Les régions les plus touchées actuellement sont sans surprise celles dont l'économie dépend du secteur automobile: Franche Comté surtout (-2,4% prévu), mais aussi Alsace, Haute-Normandie, Lorraine (-2,2%) et Nord-Pas-de-Calais (-1,9%).
Le recul de l'activité est également fort dans le secteur des biens intermédiaires (qui ont en partie pour débouché l'automobile mais aussi le bâtiment), ce qui pénalise encore davantage ces cinq régions mais aussi la Picardie (-1,9% prévu) et l'Auvergne, poursuit l'étude.
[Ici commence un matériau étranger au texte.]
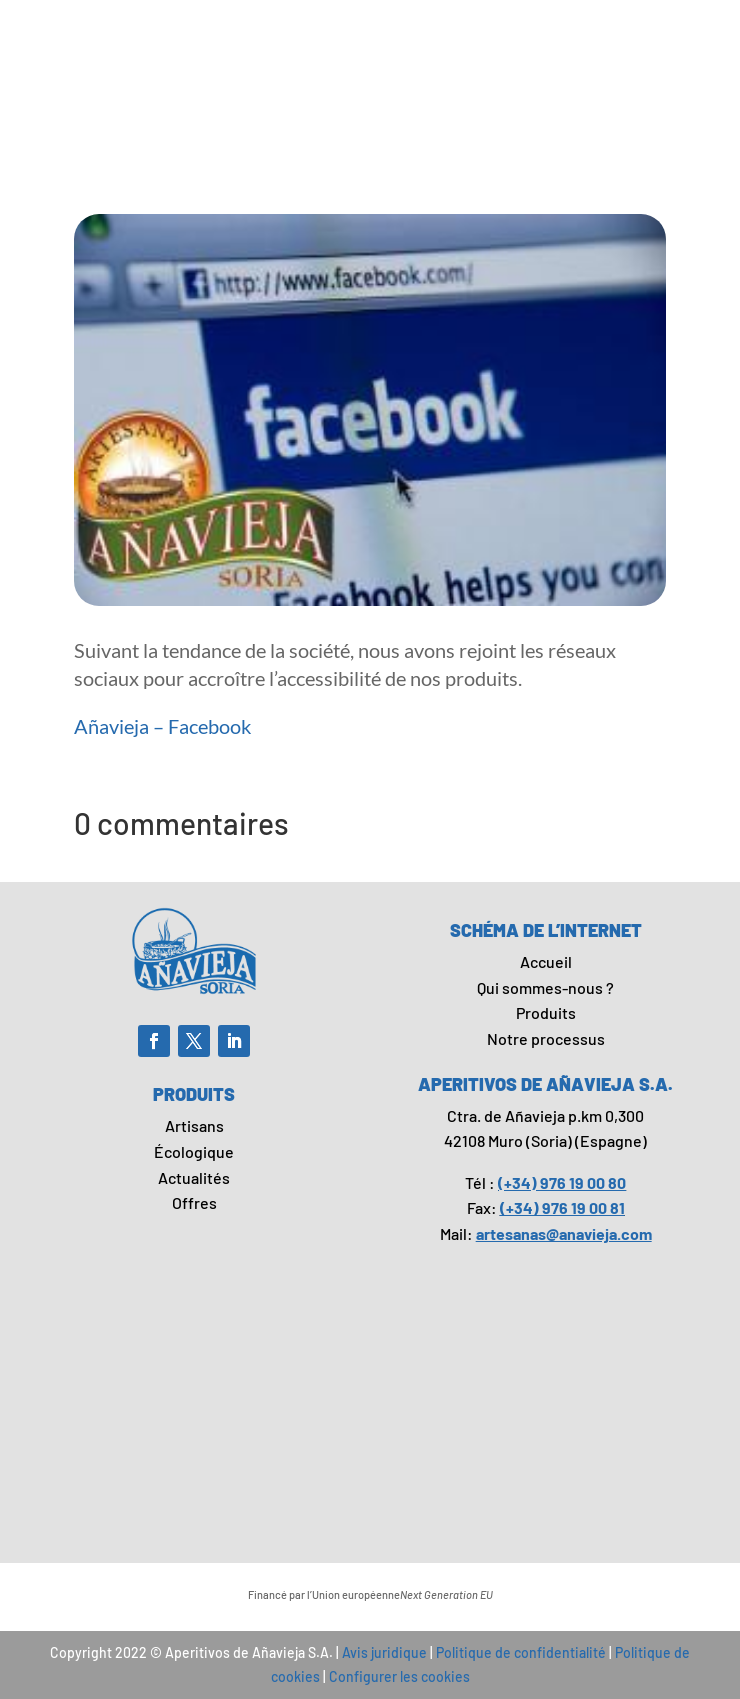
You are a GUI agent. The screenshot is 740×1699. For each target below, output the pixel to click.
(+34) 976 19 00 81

Avec une diminution du PIB prévue de 2,0%, la Champagne-Ardenne figure également parmi les cinq régions qui devraient être les plus affectées par la crise.
«En revanche, la spécialisation de la région Aquitaine dans l'aéronautique et l'aérospatiale est un atout majeur dans le contexte actuel», selon Asterès, qui y pronostique un recul du PIB limité à 0,3%.
Outre la spécialisation sectorielle, le poids des services administratifs dans l'économie de chaque région, ainsi que la part des retraites dans les revenus peuvent constituer des «amortisseurs» à la crise. «Dans le contexte actuel, la Corse va être soutenue par ces deux facteurs», avec une croissance attendue de 0,1%, la seule progression prévue par Asterès.
Outre la Corse et l'Aquitaine, l'Ile-de-France (-0,2% de PIB prévu en 2009), le Languedoc-Roussillon (-0,3%), et Provence-Alpes-Côte d'Azur (-0,6%) seraient ainsi les régions les moins touchées.